WHAT NEEDS TO BE DONE
Below are some records; print every one of them exactly.

EXERCISE MATERIALS
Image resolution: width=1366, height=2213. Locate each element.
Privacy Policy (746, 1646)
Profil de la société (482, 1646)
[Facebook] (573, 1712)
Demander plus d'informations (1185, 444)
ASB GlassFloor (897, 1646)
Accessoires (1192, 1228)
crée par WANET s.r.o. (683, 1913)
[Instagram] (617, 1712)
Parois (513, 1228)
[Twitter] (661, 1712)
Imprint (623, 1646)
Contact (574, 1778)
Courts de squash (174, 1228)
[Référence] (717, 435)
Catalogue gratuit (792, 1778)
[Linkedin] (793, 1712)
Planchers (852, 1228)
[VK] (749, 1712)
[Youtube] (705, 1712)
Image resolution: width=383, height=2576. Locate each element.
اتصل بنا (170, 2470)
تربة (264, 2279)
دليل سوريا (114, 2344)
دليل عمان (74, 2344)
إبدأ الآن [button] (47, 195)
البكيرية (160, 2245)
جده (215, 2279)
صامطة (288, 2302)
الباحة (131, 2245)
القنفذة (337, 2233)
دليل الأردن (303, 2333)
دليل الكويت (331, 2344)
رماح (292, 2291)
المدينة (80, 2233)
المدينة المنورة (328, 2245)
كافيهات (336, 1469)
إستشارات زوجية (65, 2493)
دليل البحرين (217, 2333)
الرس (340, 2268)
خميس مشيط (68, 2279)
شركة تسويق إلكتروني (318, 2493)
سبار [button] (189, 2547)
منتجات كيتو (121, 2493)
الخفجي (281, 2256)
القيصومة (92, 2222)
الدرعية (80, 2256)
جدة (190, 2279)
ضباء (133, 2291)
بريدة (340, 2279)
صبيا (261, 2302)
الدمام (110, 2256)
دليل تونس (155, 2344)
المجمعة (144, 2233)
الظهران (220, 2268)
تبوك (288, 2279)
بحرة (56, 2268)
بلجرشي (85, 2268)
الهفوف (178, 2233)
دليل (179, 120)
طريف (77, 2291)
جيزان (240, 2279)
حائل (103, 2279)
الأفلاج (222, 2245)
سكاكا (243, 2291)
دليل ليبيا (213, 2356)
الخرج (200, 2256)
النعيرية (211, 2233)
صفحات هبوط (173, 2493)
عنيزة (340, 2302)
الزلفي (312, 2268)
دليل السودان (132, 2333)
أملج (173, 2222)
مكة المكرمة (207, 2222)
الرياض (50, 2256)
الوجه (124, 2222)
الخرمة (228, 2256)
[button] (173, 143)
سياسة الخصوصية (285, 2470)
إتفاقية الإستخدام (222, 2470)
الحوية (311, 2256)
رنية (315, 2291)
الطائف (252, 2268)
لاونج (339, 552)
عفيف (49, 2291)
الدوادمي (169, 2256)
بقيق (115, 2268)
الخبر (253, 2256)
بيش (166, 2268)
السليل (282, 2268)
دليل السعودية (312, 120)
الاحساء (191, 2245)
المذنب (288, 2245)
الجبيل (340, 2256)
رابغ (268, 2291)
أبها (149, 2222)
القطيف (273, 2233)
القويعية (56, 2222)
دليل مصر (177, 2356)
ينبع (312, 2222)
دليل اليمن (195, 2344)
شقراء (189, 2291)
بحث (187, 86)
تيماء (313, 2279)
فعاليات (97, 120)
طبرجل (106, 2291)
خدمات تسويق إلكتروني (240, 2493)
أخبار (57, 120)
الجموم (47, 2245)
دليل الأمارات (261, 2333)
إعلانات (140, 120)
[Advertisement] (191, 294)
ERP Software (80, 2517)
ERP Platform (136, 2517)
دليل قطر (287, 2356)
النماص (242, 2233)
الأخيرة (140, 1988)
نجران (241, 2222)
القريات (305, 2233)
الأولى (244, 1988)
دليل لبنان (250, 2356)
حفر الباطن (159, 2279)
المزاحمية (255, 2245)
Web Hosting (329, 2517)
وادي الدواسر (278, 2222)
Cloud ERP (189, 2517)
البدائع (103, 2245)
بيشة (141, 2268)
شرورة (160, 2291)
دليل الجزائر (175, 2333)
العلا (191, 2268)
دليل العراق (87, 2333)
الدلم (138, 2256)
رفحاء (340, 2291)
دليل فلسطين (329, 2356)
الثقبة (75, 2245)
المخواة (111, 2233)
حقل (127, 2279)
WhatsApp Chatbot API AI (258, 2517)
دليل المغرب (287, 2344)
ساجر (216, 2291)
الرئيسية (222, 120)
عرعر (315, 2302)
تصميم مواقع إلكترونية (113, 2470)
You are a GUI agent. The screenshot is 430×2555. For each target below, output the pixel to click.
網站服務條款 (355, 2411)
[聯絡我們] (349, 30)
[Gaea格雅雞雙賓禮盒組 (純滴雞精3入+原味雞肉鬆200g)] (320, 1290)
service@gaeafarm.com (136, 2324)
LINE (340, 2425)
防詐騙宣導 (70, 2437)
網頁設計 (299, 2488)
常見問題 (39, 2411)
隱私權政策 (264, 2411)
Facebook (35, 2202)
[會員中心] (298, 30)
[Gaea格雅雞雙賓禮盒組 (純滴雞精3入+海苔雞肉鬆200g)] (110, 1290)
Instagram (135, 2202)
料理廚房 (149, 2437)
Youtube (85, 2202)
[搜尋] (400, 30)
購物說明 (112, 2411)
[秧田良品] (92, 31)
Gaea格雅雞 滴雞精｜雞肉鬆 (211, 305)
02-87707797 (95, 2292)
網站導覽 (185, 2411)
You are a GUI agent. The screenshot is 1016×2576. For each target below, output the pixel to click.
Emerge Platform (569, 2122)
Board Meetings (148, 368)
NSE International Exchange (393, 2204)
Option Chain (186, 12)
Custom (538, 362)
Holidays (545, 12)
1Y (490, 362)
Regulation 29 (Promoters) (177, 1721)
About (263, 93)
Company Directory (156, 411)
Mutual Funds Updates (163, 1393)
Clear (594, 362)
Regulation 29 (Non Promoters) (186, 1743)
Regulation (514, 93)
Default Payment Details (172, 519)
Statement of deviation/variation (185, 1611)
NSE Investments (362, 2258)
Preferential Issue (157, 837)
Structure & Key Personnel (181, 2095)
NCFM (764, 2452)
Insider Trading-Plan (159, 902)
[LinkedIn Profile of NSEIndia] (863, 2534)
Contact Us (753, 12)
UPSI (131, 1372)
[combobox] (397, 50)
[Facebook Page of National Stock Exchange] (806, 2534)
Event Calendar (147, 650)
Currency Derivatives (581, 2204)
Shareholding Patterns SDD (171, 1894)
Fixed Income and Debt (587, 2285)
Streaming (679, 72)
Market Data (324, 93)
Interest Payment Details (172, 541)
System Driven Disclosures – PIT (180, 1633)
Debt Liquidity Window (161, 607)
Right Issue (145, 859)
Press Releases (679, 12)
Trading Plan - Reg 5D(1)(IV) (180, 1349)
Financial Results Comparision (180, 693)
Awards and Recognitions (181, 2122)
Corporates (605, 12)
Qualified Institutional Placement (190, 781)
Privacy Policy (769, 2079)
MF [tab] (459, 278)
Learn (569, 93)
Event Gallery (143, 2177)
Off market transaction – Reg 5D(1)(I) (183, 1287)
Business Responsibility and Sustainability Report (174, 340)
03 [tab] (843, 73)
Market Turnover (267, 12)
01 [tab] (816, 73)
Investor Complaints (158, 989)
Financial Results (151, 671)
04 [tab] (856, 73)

OUTPUT FOR THIS TASK
Image resolution: width=1366, height=2213. Locate each element.
Privacy Policy (746, 1646)
Profil de la société (482, 1646)
[Facebook] (573, 1712)
Demander plus d'informations (1185, 444)
ASB GlassFloor (897, 1646)
Accessoires (1192, 1228)
crée par WANET s.r.o. (683, 1913)
[Instagram] (617, 1712)
Parois (513, 1228)
[Twitter] (661, 1712)
Imprint (623, 1646)
Contact (574, 1778)
Courts de squash (174, 1228)
[Référence] (717, 435)
Catalogue gratuit (792, 1778)
[Linkedin] (793, 1712)
Planchers (852, 1228)
[VK] (749, 1712)
[Youtube] (705, 1712)
Image resolution: width=383, height=2576. Locate each element.
اتصل بنا (170, 2470)
تربة (264, 2279)
دليل سوريا (114, 2344)
دليل عمان (74, 2344)
إبدأ الآن [button] (47, 195)
البكيرية (160, 2245)
جده (215, 2279)
صامطة (288, 2302)
الباحة (131, 2245)
القنفذة (337, 2233)
دليل الأردن (303, 2333)
دليل الكويت (331, 2344)
رماح (292, 2291)
المدينة (80, 2233)
المدينة المنورة (328, 2245)
كافيهات (336, 1469)
إستشارات زوجية (65, 2493)
دليل البحرين (217, 2333)
الرس (340, 2268)
خميس مشيط (68, 2279)
شركة تسويق إلكتروني (318, 2493)
سبار [button] (189, 2547)
منتجات كيتو (121, 2493)
الخفجي (281, 2256)
القيصومة (92, 2222)
الدرعية (80, 2256)
جدة (190, 2279)
ضباء (133, 2291)
بريدة (340, 2279)
صبيا (261, 2302)
الدمام (110, 2256)
دليل تونس (155, 2344)
المجمعة (144, 2233)
الظهران (220, 2268)
تبوك (288, 2279)
بحرة (56, 2268)
بلجرشي (85, 2268)
الهفوف (178, 2233)
دليل (179, 120)
طريف (77, 2291)
جيزان (240, 2279)
حائل (103, 2279)
الأفلاج (222, 2245)
سكاكا (243, 2291)
دليل ليبيا (213, 2356)
الخرج (200, 2256)
النعيرية (211, 2233)
صفحات هبوط (173, 2493)
عنيزة (340, 2302)
الزلفي (312, 2268)
دليل السودان (132, 2333)
أملج (173, 2222)
مكة المكرمة (207, 2222)
الرياض (50, 2256)
الوجه (124, 2222)
الخرمة (228, 2256)
[button] (173, 143)
سياسة الخصوصية (285, 2470)
إتفاقية الإستخدام (222, 2470)
الحوية (311, 2256)
رنية (315, 2291)
الطائف (252, 2268)
لاونج (339, 552)
عفيف (49, 2291)
الدوادمي (169, 2256)
بقيق (115, 2268)
الخبر (253, 2256)
بيش (166, 2268)
السليل (282, 2268)
دليل السعودية (312, 120)
الاحساء (191, 2245)
المذنب (288, 2245)
الجبيل (340, 2256)
رابغ (268, 2291)
أبها (149, 2222)
القطيف (273, 2233)
القويعية (56, 2222)
دليل مصر (177, 2356)
ينبع (312, 2222)
دليل اليمن (195, 2344)
شقراء (189, 2291)
بحث (187, 86)
تيماء (313, 2279)
فعاليات (97, 120)
طبرجل (106, 2291)
خدمات تسويق إلكتروني (240, 2493)
أخبار (57, 120)
الجموم (47, 2245)
دليل الأمارات (261, 2333)
إعلانات (140, 120)
[Advertisement] (191, 294)
ERP Software (80, 2517)
ERP Platform (136, 2517)
دليل قطر (287, 2356)
النماص (242, 2233)
الأخيرة (140, 1988)
نجران (241, 2222)
القريات (305, 2233)
الأولى (244, 1988)
دليل لبنان (250, 2356)
حفر الباطن (159, 2279)
المزاحمية (255, 2245)
Web Hosting (329, 2517)
وادي الدواسر (278, 2222)
Cloud ERP (189, 2517)
البدائع (103, 2245)
بيشة (141, 2268)
شرورة (160, 2291)
دليل الجزائر (175, 2333)
العلا (191, 2268)
دليل العراق (87, 2333)
الدلم (138, 2256)
رفحاء (340, 2291)
دليل فلسطين (329, 2356)
الثقبة (75, 2245)
المخواة (111, 2233)
حقل (127, 2279)
WhatsApp Chatbot API AI (258, 2517)
دليل المغرب (287, 2344)
ساجر (216, 2291)
الرئيسية (222, 120)
عرعر (315, 2302)
تصميم مواقع إلكترونية (113, 2470)
You are a GUI agent. The screenshot is 430×2555. For each target below, output the pixel to click.
網站服務條款 (355, 2411)
[聯絡我們] (349, 30)
[Gaea格雅雞雙賓禮盒組 (純滴雞精3入+原味雞肉鬆200g)] (320, 1290)
service@gaeafarm.com (136, 2324)
LINE (340, 2425)
防詐騙宣導 (70, 2437)
網頁設計 (299, 2488)
常見問題 (39, 2411)
隱私權政策 (264, 2411)
Facebook (35, 2202)
[會員中心] (298, 30)
[Gaea格雅雞雙賓禮盒組 (純滴雞精3入+海苔雞肉鬆200g)] (110, 1290)
Instagram (135, 2202)
料理廚房 (149, 2437)
Youtube (85, 2202)
[搜尋] (400, 30)
購物說明 (112, 2411)
[秧田良品] (92, 31)
Gaea格雅雞 滴雞精｜雞肉鬆 (211, 305)
02-87707797 (95, 2292)
網站導覽 (185, 2411)
You are a GUI agent. The screenshot is 1016×2576. For each target below, output the pixel to click.
Emerge Platform (569, 2122)
Board Meetings (148, 368)
NSE International Exchange (393, 2204)
Option Chain (186, 12)
Custom (538, 362)
Holidays (545, 12)
1Y (490, 362)
Regulation 29 (Promoters) (177, 1721)
About (263, 93)
Company Directory (156, 411)
Mutual Funds Updates (163, 1393)
Clear (594, 362)
Regulation 29 (Non Promoters) (186, 1743)
Regulation (514, 93)
Default Payment Details (172, 519)
Statement of deviation/variation (185, 1611)
NSE Investments (362, 2258)
Preferential Issue (157, 837)
Structure & Key Personnel (181, 2095)
NCFM (764, 2452)
Insider Trading-Plan (159, 902)
[LinkedIn Profile of NSEIndia] (863, 2534)
Contact Us (753, 12)
UPSI (131, 1372)
[combobox] (397, 50)
[Facebook Page of National Stock Exchange] (806, 2534)
Event Calendar (147, 650)
Currency Derivatives (581, 2204)
Shareholding Patterns SDD (171, 1894)
Fixed Income and Debt (587, 2285)
Streaming (679, 72)
Market Data (324, 93)
Interest Payment Details (172, 541)
System Driven Disclosures – PIT (180, 1633)
Debt Liquidity Window (161, 607)
Right Issue (145, 859)
Press Releases (679, 12)
Trading Plan - Reg 5D(1)(IV) (180, 1349)
Financial Results Comparision (180, 693)
Awards and Recognitions (181, 2122)
Corporates (605, 12)
Qualified Institutional Placement (190, 781)
Privacy Policy (769, 2079)
MF [tab] (459, 278)
Learn (569, 93)
Event Gallery (143, 2177)
Off market transaction – Reg 5D(1)(I) (183, 1287)
Business Responsibility and Sustainability Report (174, 340)
03 [tab] (843, 73)
Market Turnover (267, 12)
01 [tab] (816, 73)
Investor Complaints (158, 989)
Financial Results (151, 671)
04 [tab] (856, 73)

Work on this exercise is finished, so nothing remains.